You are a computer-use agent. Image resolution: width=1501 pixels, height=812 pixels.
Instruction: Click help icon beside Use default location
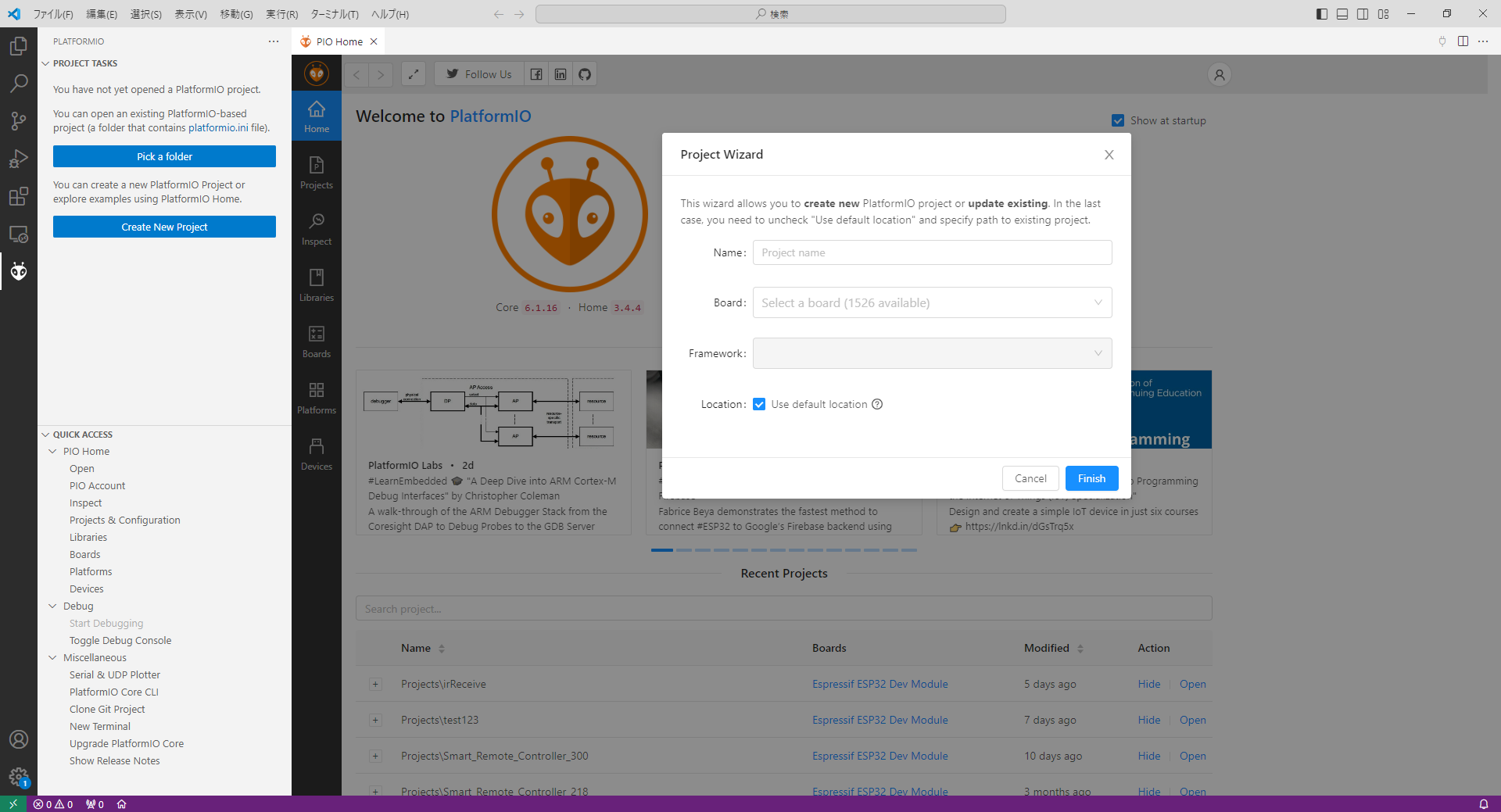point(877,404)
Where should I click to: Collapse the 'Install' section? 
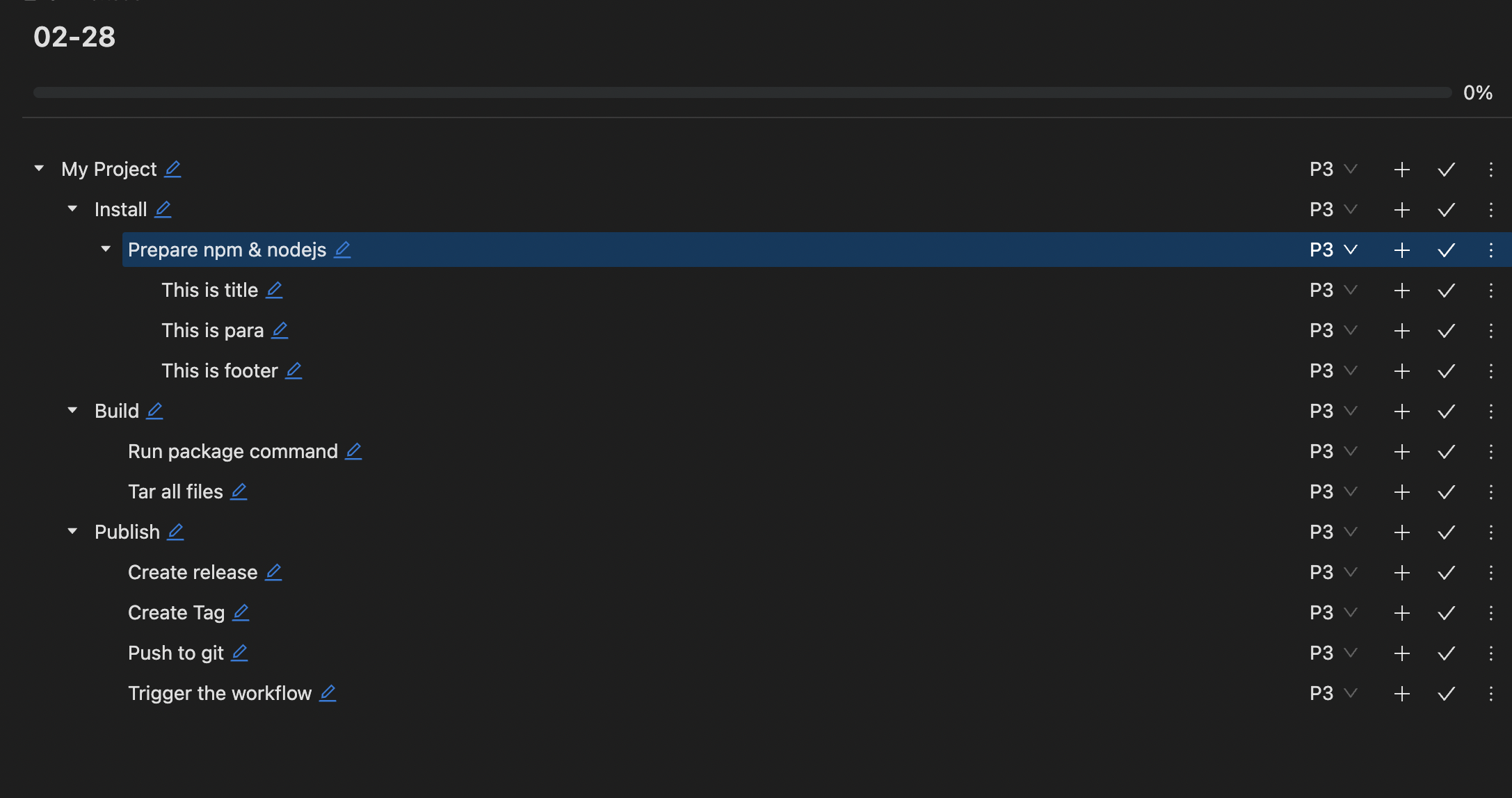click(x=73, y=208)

→ Direction:
Rewrite every line of the records above, leaving out the pictures. Scale each coordinate in the answers by 1.1 and round to the nearest whole number, with halves rounding up.

→ Answer to the task:
You are a computer-use agent. Image resolution: width=1501 pixels, height=812 pixels.
Instruction: Click help icon beside Use default location
point(965,444)
Where should I click to: Collapse the 'Install' section? 
click(x=80, y=229)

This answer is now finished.